In this narrative review, we have summarized the immune-modulating effects of NSAIDs in the perioperative period and their effect on various postoperative outcomes. The body's response to surgical injury, and the accompanying release of subsequent cytokines, chemokines, and prostanoids, affects the postoperative course in various organ systems and regeneration processes. NSAIDs interfere with this response through the inhibition of cyclooxygenase, leading to a reduction in the synthesis of several of the prostanoids involved. Aspirin also stimulates the production of anti-inflammatory and proresolving mediators, but the consequences of this additional effect, to date, are unclear in clinical practice.

NSAIDs have been shown to have immune modulatory effects in cellular and animal models and significantly affect various outcome in these models. In randomized clinical studies, however, the immune-modulatory effects are much less evident, potentially due to a high degree of heterogeneity, genetic variances among patients, the use of various comedications, and the presence of several comorbidities. The risks and benefits of NSAID administration should be weighed individually, taking into account that the dosage and duration of administration often play important roles. To date, there is insufficient or inconclusive evidence from high-quality clinical studies to support the administration of NSAIDs to control the surgical stress response or sepsis, to prevent or improve ARDS, to improve postoperative neurologic outcome, or to minimize the risk of metastatic disease after oncological surgery. On the other hand, there is also insufficient evidence that NSAIDs are related to an impaired wound healing, increased risk of anastomotic leakage, and impaired bone regeneration. Their role in the multimodal treatment of acute pain has been sufficiently demonstrated and is associated with an opioid-sparing effect. It is not yet sufficiently clear whether preemptive administration of NSAIDs also has beneficial effects on postoperative pain perception.
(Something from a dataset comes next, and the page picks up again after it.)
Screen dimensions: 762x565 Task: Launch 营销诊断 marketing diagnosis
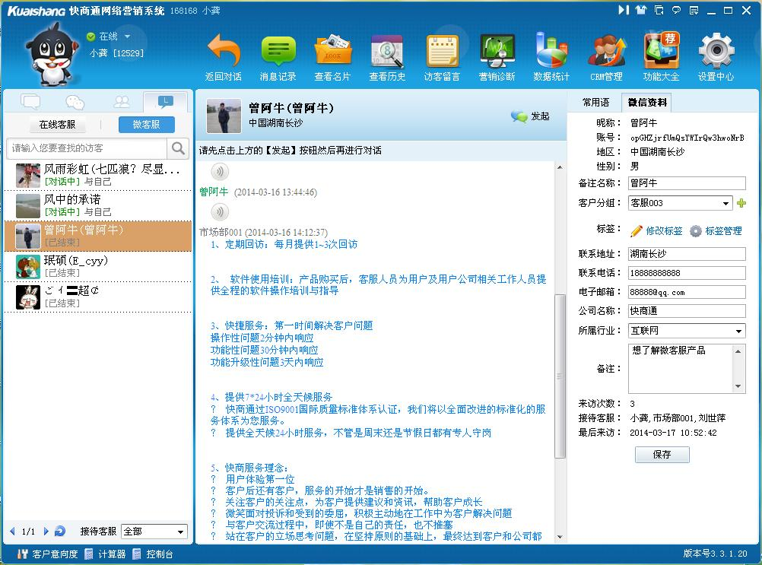497,52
There does not, however, appear to be a beneficial effect on the development of chronic pain after surgery.

Search Strategy

We searched PubMed, Google, and clinical guidelines and screened the reference lists of studies retrieved by the searches. Most up-to-date studies and/or those with high impact were selected. Thereafter, a selection was made based on randomized controlled trials, reviews, and systematic reviews, or meta-analyses. We used the following terms: "nonsteroidal anti-inflammatory drugs" OR "NSAID" OR "aspirin" AND:

  • "surgical stress response" OR "cytokine" OR "SIRS" OR "sepsis"
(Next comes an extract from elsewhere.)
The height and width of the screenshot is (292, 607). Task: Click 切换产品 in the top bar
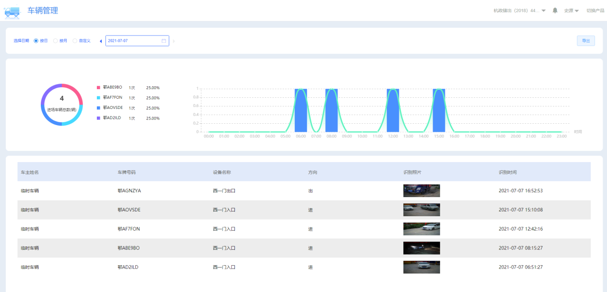[x=595, y=11]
  • "ARDS" OR "acute respiratory distress syndrome"

  • "AERD" OR "aspirin-exacerbated respiratory disease"

  • "surgery" AND "preemptive" OR "preoperative"

  • "surgery" AND "perioperative"

  • "surgery" AND "chronic pain" OR "persistent pain"

  • "surgery" AND "oncology"

  • "surgery AND "postoperative cognitive dysfunction" OR "POCD"

  • "aneurysmal subarachnoid hemorrhage" OR "aSAH"

  • "surgery" AND "wound healing" OR "tissue healing"

  • "surgery" AND "anastomotic leakage" OR "anastomotic dehiscence"

  • "surgery" AND "bone healing" OR "nonunion"

Research Support

Support was provided solely from institutional and/or departmental sources.